EXTRAIT CHOISI:
┏━━

Le sous-comité «Réflexion: débat sur l'Union européenne», chargé de préparer les travaux du Comité en la matière, a adopté son avis le 13 octobre 2005 (rapporteuse: Mme Jillian VAN TURNHOUT).

Lors de sa 421ème session plénière des 26 et 27 octobre 2005 (séance du 26 octobre 2005), le Comité économique et social européen a adopté le présent avis par 130 voix pour, 3 voix contre et 3 abstentions.

1.   La logique et les analyses sous-jacentes restent inchangées

1.1

La logique et les analyses qui ont conduit le CESE à adopter, à une très large majorité, son avis en faveur du traité constitutionnel (le 28 octobre 2004) n'ont pas changé, et les arguments et recommandations présentés n'ont donc pas changé non plus. En effet, le Comité estime que les péripéties du processus de ratification du traité constitutionnel confirment la validité des positions qu'il a adoptées.

1.2

Par exemple, les résultats des referendums en France et aux Pays-Bas outre qu'ils démontrent la défaillance des États membres et des institutions européennes pour communiquer l'Europe pour ce qu'elle est, pour la façon dont elle construit des compromis, témoignent d'un fossé entre les citoyens et le projet européen. Ce fossé n'est certainement pas spécifique à ces seuls pays, n'est pas d'ordre uniquement communicationnel et conjoncturel, mais interroge la nature du compromis lui-même et, donc, sa méthode de construction.

1.3

Il est utile de rappeler quels étaient les messages clairs que, dans son avis d'octobre 2004, le Comité jugeait souhaitable de faire passer à la société civile:

l'utilisation de l'instrument de la «Convention», un «pas en avant dans la démocratisation de la construction européenne»;

une Constitution, «révolution» dans l'histoire de la construction européenne;

une union plus démocratique qui reconnaîtrait les citoyens comme souverains de la construction de l'Europe;

une union qui protégerait mieux les droits fondamentaux des citoyens européens;

une Union qui grâce à sa méthode et à ses politiques communautaires pourrait répondre aux aspirations des citoyens.

1.4

Malgré une série de points faibles du traité constitutionnel, qu'il a également mis en lumière, le Comité a plaidé fortement pour une mobilisation de la société civile européenne en faveur des aspects positifs du traité constitutionnel afin de remédier à ces points faibles.

┗━━

CONSIGNE ÉCRITE 1: Énumérez les messages clairs que, selon l'extrait choisi, le Comité jugeait souhaitable de faire passer à la société civile dans son avis d'octobre 2004.
CONSIGNE ÉCRITE 2:
Répondez brièvement à chaque question d'après l'extrait choisi.
(a) À quelle date le sous-comité a-t-il adopté son avis ?
(b) Par combien de voix pour, de voix contre et d'abstentions le Comité a-t-il adopté le présent avis ?
(c) Dans quels pays ont eu lieu les referendums cités en exemple ?
CONSIGNE ÉCRITE 3: Reproduisez à l'identique tout ce qui va de « Lors de sa 421ème » jusqu'à « contre et 3 abstentions. » dans l'extrait choisi.

LISTE DES ENREGISTREMENTS:
┏━━

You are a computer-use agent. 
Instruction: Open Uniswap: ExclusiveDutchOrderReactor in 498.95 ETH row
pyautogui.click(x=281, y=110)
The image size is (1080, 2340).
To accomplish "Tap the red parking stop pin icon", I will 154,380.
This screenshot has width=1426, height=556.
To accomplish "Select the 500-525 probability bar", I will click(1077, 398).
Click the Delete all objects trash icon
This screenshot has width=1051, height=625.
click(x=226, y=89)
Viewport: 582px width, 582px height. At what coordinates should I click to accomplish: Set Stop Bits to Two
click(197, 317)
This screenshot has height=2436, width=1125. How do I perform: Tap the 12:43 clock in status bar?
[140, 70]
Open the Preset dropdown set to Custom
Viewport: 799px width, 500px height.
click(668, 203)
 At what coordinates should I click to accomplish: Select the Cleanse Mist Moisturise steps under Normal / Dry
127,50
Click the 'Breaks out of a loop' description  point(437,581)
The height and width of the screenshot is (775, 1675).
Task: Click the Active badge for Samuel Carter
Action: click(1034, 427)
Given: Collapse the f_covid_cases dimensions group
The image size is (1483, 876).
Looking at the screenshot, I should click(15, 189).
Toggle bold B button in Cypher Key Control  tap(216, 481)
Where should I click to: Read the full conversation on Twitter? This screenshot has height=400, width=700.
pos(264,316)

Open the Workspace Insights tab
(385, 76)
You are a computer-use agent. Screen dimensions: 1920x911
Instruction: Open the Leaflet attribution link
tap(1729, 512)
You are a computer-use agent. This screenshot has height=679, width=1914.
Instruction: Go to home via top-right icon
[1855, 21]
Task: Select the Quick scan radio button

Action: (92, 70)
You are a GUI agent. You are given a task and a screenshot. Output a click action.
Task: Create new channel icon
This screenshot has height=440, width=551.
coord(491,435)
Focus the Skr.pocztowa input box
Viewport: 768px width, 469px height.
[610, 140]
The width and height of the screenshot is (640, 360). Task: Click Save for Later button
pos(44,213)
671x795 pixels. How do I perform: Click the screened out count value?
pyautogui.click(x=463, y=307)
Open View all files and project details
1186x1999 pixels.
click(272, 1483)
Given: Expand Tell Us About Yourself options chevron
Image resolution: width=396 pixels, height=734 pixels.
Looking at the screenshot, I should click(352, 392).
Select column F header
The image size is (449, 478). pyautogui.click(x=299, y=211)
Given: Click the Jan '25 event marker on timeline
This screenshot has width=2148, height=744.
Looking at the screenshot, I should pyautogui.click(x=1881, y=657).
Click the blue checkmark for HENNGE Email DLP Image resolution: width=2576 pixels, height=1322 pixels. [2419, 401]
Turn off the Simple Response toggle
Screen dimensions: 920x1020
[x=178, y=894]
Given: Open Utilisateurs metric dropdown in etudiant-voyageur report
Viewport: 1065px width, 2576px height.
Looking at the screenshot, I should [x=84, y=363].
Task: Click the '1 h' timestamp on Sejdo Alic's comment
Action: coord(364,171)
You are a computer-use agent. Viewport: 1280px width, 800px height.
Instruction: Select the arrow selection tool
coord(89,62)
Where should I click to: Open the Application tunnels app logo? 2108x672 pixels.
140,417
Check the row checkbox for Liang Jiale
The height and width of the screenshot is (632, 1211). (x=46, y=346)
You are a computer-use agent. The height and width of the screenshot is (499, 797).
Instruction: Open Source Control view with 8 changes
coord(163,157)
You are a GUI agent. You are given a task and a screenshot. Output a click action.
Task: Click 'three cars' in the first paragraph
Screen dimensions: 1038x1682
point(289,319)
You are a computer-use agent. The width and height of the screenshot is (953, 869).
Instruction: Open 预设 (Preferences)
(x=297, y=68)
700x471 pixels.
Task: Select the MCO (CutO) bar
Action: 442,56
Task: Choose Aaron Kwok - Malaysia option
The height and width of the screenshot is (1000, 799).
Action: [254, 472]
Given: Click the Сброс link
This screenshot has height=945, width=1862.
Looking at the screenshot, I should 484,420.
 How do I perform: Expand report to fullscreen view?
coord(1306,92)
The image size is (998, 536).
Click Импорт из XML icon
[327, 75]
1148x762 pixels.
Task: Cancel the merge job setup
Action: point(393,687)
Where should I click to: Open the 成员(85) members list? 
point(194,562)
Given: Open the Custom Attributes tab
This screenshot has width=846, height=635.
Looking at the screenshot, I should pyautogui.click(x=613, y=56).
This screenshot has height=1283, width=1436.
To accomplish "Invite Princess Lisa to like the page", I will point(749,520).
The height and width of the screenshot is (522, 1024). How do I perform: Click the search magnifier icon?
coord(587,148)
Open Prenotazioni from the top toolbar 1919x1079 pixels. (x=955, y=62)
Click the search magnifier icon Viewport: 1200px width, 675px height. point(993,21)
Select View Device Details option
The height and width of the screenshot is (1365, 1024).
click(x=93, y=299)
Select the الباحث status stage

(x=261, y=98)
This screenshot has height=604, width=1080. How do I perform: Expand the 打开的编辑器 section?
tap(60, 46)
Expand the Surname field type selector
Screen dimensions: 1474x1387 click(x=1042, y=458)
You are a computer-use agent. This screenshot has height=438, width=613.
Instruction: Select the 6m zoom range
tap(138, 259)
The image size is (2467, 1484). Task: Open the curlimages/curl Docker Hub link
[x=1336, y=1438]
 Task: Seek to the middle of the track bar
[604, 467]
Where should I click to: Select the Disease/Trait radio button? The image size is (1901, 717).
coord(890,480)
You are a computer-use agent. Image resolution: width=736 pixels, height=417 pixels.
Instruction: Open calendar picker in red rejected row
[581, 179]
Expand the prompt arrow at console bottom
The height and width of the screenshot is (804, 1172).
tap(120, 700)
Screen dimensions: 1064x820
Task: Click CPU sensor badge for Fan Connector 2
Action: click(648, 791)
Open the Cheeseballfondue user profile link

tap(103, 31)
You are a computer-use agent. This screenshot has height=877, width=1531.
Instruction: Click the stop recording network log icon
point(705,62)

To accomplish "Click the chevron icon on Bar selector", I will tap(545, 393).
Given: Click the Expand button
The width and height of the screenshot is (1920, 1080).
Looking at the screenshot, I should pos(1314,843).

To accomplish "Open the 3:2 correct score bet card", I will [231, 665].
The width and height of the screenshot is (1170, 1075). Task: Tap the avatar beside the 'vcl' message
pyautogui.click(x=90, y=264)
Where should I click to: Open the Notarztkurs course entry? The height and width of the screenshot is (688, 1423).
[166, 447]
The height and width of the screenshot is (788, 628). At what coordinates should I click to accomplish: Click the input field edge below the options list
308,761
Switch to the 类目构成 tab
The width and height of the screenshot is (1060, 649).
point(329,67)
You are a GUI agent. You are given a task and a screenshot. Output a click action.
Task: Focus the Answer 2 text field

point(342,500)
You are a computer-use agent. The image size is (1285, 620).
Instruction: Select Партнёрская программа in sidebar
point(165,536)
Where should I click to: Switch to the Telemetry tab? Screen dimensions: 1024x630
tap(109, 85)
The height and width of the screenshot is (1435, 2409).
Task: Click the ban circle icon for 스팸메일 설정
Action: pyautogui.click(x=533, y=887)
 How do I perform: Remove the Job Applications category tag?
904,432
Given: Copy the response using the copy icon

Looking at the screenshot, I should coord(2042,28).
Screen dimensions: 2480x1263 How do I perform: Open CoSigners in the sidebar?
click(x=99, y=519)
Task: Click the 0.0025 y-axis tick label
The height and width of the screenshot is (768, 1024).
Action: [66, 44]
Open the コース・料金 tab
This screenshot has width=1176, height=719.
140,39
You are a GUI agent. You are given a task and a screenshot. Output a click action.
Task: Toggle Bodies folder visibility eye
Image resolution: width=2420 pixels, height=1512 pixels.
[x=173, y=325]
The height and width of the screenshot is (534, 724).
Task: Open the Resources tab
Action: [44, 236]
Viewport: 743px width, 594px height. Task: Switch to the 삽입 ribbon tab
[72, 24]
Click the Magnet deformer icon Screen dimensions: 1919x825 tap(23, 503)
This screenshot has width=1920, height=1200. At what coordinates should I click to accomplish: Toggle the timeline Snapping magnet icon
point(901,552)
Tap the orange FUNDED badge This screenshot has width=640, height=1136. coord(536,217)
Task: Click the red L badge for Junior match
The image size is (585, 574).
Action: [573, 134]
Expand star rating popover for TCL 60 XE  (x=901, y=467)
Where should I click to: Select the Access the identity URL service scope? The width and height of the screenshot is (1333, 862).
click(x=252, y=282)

┗━━

RÉPONSE COMPLÈTE 1:
- l'utilisation de l'instrument de la «Convention», un «pas en avant dans la démocratisation de la construction européenne»
- une Constitution, «révolution» dans l'histoire de la construction européenne
- une union plus démocratique qui reconnaîtrait les citoyens comme souverains de la construction de l'Europe
- une union qui protégerait mieux les droits fondamentaux des citoyens européens
- une Union qui grâce à sa méthode et à ses politiques communautaires pourrait répondre aux aspirations des citoyens

RÉPONSE COMPLÈTE 2:
(a) Le 13 octobre 2005.
(b) 130 voix pour, 3 voix contre et 3 abstentions.
(c) En France et aux Pays-Bas.

RÉPONSE COMPLÈTE 3:
Lors de sa 421ème session plénière des 26 et 27 octobre 2005 (séance du 26 octobre 2005), le Comité économique et social européen a adopté le présent avis par 130 voix pour, 3 voix contre et 3 abstentions.